Il tumore del testicolo è una neoplasia relativamente rara, rappresentando circa l’1–1,5% delle neoplasie maschili e circa il 5% delle neoplasie urologiche complessive. Nelle società occidentali l’incidenza è di circa 10 nuovi casi ogni 100.000 individui all’anno, con un trend in crescita negli ultimi trent’anni.

Colpisce principalmente i giovani adulti ed è il tumore più comune tra i 15 e i 35 anni.

Dal punto di vista istologico, circa il 95% dei tumori testicolari è costituito da tumori a cellule germinali, originati dalle cellule dei tubuli seminiferi deputate alla riproduzione. I rimanenti casi derivano dalle cellule stromali del testicolo.
I tumori a cellule germinali si distinguono in:

  • Seminomatosi
  • Non seminomatosi

Questa distinzione è fondamentale per la scelta del trattamento.

Fattori di rischio riconosciuti

  • Criptorchidismo (mancata discesa del testicolo nello scroto)
  • Sindrome di Klinefelter
  • Familiarità per tumore testicolare
  • Precedente tumore testicolare (nel 2–3% dei casi si presenta bilateralmente)
  • Infertilità maschile

Sintomi e Autopalpazione

Il sintomo più frequente è la comparsa di un nodulo duro e indolente nel testicolo.
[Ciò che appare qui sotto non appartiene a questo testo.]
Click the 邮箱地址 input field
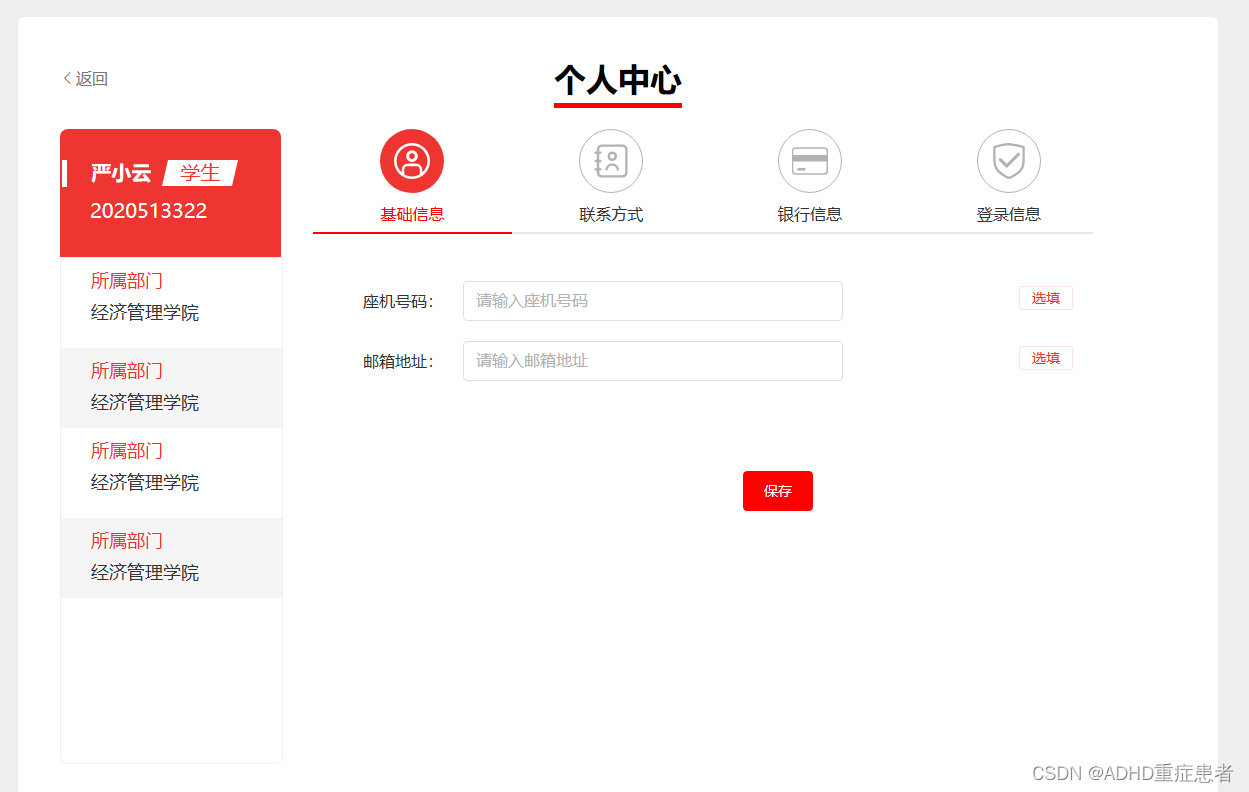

Nel 10% dei casi può essere presente dolore testicolare, mentre nel 5% si manifesta ginecomastia (sviluppo anomalo della ghiandola mammaria maschile).

Altri segni possono includere disturbi dovuti a localizzazioni metastatiche già presenti al momento della diagnosi.

Autopalpazione

È fortemente raccomandata l’autopalpazione periodica dei testicoli fin dall’adolescenza.
In caso di anomalie, lo specialista urologo effettua una valutazione clinica e un’ecografia scrotale, che consente di distinguere il tumore da altre patologie benigne come:

  • Epididimite acuta o cronica
  • Idrocele
  • Cisti dell’epididimo

Diagnosi e Stadiazione

La diagnosi e la stadiazione del tumore testicolare prevedono tre passaggi fondamentali:

  1. Dosaggio dei marcatori tumorali nel sangue:
    • α-fetoproteina (AFP)
    • β-HCG
  2. Orchifunicolectomia, ovvero l’asportazione del testicolo per via inguinale, che consente la conferma istologica del tumore.
  3. TC torace-addome-pelvi per individuare eventuali metastasi linfonodali o viscerali.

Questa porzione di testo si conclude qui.